(Dataset items)
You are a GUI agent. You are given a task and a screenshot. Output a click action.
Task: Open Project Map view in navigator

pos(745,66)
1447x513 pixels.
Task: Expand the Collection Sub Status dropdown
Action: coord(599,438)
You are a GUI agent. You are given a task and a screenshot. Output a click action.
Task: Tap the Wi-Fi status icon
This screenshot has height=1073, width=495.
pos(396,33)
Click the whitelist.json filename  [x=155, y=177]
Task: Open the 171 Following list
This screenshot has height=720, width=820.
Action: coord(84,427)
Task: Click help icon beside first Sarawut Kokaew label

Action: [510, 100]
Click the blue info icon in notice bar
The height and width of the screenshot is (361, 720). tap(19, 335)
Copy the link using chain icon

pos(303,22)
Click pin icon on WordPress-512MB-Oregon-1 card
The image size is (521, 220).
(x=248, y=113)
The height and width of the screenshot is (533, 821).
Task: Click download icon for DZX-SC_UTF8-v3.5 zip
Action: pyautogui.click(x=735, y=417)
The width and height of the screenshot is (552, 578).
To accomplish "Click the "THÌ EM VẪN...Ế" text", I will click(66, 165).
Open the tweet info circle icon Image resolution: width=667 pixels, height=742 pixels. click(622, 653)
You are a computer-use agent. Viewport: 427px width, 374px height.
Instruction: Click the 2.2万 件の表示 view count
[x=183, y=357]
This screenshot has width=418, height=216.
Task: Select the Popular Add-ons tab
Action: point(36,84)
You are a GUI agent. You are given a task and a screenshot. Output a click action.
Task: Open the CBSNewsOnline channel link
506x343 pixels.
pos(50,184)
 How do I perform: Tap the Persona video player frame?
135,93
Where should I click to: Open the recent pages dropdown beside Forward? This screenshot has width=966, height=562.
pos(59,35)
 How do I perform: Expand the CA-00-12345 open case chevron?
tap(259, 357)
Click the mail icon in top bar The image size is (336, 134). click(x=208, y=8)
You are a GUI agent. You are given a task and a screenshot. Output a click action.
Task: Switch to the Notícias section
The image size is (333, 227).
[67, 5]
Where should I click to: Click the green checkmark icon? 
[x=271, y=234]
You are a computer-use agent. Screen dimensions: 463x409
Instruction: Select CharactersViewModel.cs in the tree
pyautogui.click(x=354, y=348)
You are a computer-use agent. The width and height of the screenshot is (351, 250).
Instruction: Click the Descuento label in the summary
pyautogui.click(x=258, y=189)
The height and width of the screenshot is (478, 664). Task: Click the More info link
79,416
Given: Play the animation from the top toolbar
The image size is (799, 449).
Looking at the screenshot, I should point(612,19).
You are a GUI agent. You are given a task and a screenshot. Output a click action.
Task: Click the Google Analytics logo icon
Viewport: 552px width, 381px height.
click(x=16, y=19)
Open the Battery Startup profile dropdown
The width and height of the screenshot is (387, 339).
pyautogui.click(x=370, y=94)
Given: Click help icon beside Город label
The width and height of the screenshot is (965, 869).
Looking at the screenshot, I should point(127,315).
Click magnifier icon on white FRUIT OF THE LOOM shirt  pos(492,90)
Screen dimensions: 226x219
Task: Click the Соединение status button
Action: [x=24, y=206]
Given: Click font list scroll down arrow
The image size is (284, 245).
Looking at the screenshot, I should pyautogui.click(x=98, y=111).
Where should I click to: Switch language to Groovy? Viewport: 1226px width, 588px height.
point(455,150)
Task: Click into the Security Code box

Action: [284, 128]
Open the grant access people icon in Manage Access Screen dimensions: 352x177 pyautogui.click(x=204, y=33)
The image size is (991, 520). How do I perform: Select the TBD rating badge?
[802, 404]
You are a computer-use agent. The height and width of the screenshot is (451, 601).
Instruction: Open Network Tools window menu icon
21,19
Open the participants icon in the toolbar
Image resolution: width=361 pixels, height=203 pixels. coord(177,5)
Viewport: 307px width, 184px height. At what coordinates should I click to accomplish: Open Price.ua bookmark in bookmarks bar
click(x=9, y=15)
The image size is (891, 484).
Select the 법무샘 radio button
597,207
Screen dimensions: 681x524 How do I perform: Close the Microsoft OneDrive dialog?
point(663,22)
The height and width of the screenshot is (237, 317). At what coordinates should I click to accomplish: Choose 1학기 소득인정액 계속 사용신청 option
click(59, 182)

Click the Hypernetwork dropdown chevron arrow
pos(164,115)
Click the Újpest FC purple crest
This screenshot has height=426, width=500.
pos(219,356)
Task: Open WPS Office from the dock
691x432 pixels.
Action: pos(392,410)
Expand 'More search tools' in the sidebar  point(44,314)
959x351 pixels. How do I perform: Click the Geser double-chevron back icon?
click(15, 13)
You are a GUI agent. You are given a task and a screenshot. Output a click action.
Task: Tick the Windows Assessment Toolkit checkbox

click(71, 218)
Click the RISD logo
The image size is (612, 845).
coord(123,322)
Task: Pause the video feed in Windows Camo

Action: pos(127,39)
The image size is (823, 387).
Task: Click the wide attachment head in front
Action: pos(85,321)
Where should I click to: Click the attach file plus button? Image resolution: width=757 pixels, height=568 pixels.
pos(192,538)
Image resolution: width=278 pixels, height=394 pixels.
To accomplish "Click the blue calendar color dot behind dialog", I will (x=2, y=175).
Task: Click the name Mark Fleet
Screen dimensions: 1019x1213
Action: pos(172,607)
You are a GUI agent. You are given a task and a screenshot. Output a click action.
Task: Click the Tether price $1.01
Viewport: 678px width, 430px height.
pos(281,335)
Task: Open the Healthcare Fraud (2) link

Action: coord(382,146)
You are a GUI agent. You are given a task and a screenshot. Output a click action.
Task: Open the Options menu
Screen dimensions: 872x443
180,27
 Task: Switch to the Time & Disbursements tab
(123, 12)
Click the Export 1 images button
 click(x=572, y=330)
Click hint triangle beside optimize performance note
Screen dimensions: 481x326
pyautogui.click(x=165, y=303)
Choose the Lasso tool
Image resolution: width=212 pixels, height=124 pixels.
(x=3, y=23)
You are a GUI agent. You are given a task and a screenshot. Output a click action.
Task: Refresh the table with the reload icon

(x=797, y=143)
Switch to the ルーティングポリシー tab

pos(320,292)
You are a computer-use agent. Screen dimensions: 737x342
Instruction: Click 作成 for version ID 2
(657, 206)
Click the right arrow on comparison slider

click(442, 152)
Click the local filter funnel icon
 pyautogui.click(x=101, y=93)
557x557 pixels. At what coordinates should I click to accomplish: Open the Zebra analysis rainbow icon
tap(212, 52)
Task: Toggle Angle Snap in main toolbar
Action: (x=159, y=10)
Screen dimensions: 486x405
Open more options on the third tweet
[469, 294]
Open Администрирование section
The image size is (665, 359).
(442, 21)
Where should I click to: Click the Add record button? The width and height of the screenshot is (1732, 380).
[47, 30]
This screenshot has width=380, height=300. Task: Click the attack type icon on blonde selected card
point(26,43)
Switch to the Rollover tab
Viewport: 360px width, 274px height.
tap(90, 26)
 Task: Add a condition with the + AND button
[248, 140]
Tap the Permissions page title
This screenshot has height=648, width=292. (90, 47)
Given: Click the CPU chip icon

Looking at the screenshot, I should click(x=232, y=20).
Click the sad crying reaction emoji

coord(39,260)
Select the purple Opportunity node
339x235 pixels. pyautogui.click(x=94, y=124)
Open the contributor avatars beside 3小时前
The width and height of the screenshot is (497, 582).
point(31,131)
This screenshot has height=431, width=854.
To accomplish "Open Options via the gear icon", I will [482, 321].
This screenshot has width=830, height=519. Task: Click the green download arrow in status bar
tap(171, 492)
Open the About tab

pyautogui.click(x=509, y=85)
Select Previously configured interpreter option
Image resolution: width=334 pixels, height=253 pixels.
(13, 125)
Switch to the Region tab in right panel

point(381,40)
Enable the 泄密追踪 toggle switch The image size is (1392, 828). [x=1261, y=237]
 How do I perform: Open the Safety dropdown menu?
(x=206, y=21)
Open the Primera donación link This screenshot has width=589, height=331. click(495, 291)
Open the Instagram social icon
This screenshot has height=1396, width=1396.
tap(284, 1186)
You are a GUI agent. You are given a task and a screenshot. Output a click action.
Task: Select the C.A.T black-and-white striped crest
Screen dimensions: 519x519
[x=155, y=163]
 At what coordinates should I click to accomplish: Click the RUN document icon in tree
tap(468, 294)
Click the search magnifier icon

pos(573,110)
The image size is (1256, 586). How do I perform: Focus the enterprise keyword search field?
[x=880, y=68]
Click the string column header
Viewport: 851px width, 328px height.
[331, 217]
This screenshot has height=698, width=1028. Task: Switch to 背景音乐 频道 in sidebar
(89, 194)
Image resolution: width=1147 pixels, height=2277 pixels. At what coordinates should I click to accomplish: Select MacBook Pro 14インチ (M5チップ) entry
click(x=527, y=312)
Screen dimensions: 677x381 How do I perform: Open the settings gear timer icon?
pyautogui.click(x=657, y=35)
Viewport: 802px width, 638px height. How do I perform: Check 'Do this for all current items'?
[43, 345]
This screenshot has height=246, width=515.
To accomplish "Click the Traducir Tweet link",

* About this task *
Find the lines that mention "crest" in the entries and show them.

* Reply to the task *
Click the Újpest FC purple crest
Task: Select the C.A.T black-and-white striped crest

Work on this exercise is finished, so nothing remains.